I am up to my armpits in writing assignments right now and I am having trouble getting motivated to start them -- any of them. I am all happy with myself for getting so many lined up right out of the new-year chute; but faced with the reality of getting started, I am stuck in neutral.
In that spirit, today I decided to tackle a home-repair project that I have neglected for about two months. The commode in the upstairs bathroom wouldn't stop running. Well, it would; but I had to turn off the water to the toilet tank to achieve that goal. And that valve wasn't functioning properly either, so I had to sort of coax it by shutting the valve off as far as I could and then playing with the flush control in the toilet tank until it finally stopped running.
That was far too much effort to make on a daily basis; so I have been using the guest bathroom downstairs. With company coming from Louisville this weekend, that was no longer an acceptable solution, even for a slacker.
I decided today was the day to make the fix. Two and a half hours, three trips to Home Depot, $27, and a major bathroom water incident later, the silly thing is operating just as God intended.

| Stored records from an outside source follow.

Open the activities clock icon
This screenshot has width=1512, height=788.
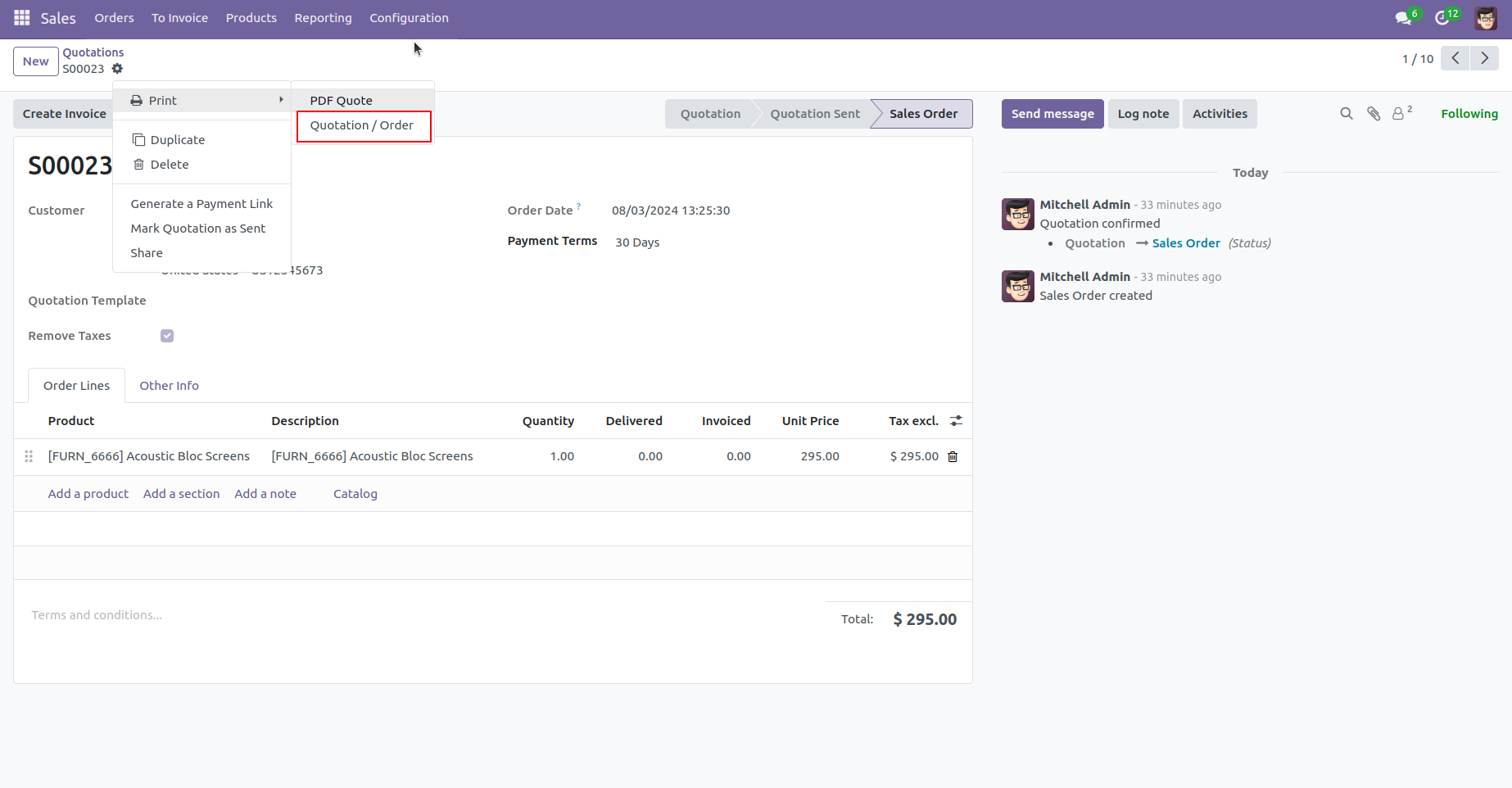point(1442,16)
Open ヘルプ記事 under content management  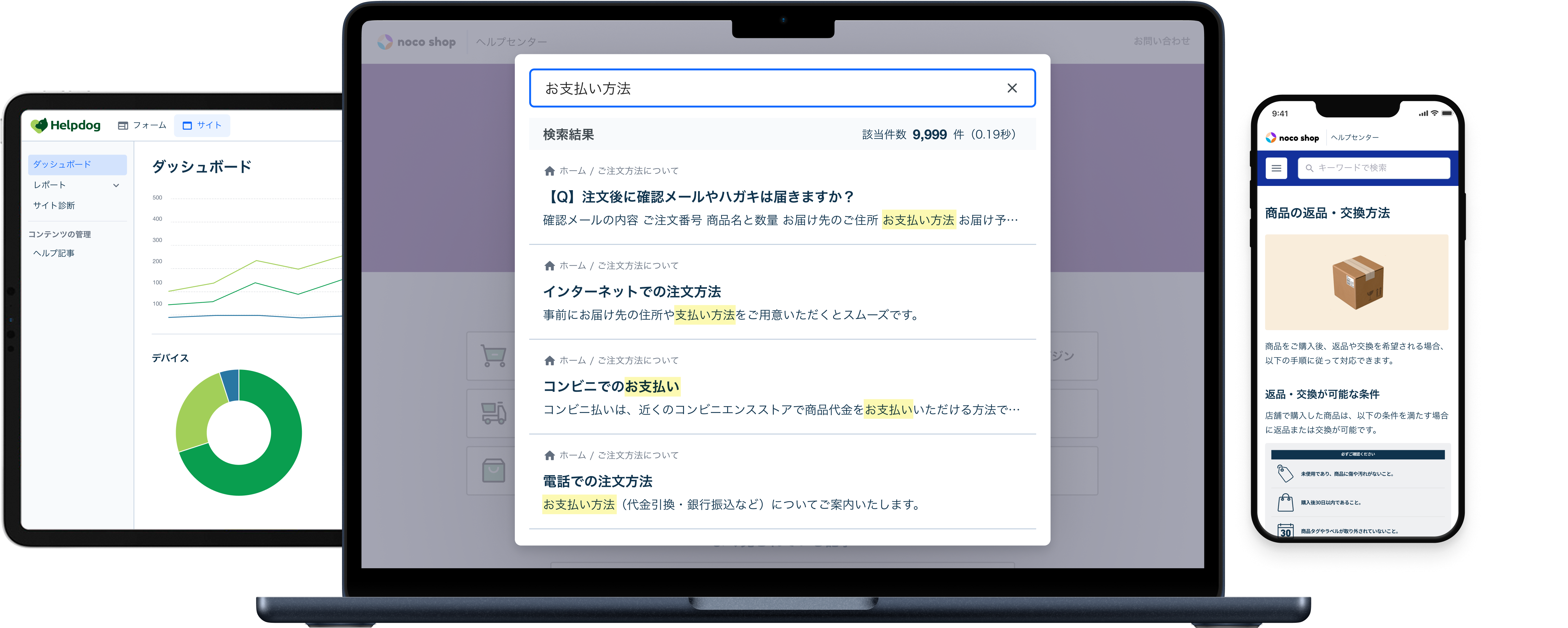point(54,254)
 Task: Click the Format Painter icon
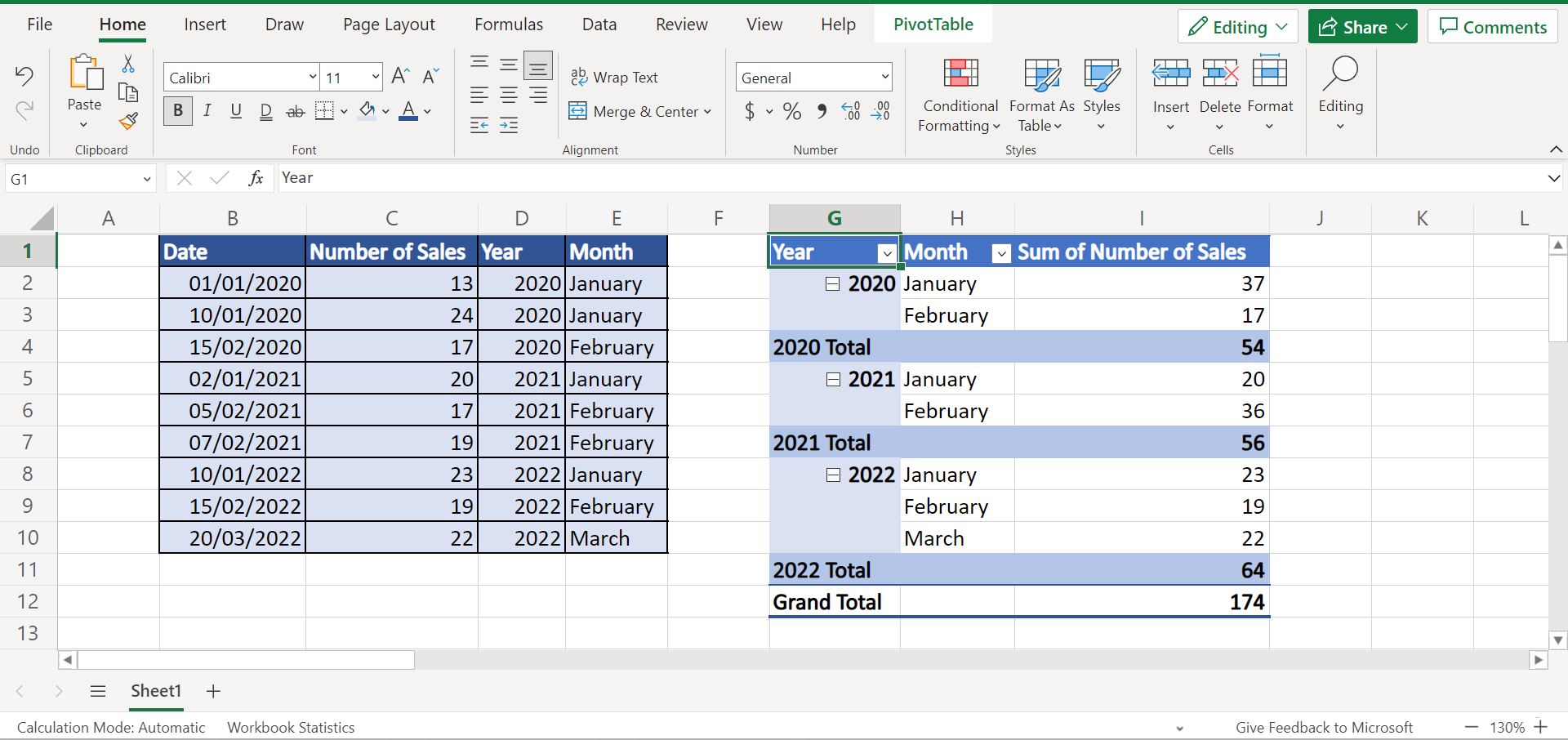(128, 121)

I had replaced the flapper at the front end of the problem several weeks ago and knew that wasn't the solution. Because the valve controlling the water flow to the tank wasn't closing entirely, I figured that probably needed replaced, but I couldn't get it apart, so I decided to do everything else and hope that by divine intervention or some bit of magic the valve would function properly when everything else was fixed. I knew I would have to replace the flush mechanism inside the tank for sure. That's where I started.
I stopped at Home Depot on my way home from the gym, but wasn't sure what to buy. I left empty handed. I needed the old part to buy the new one.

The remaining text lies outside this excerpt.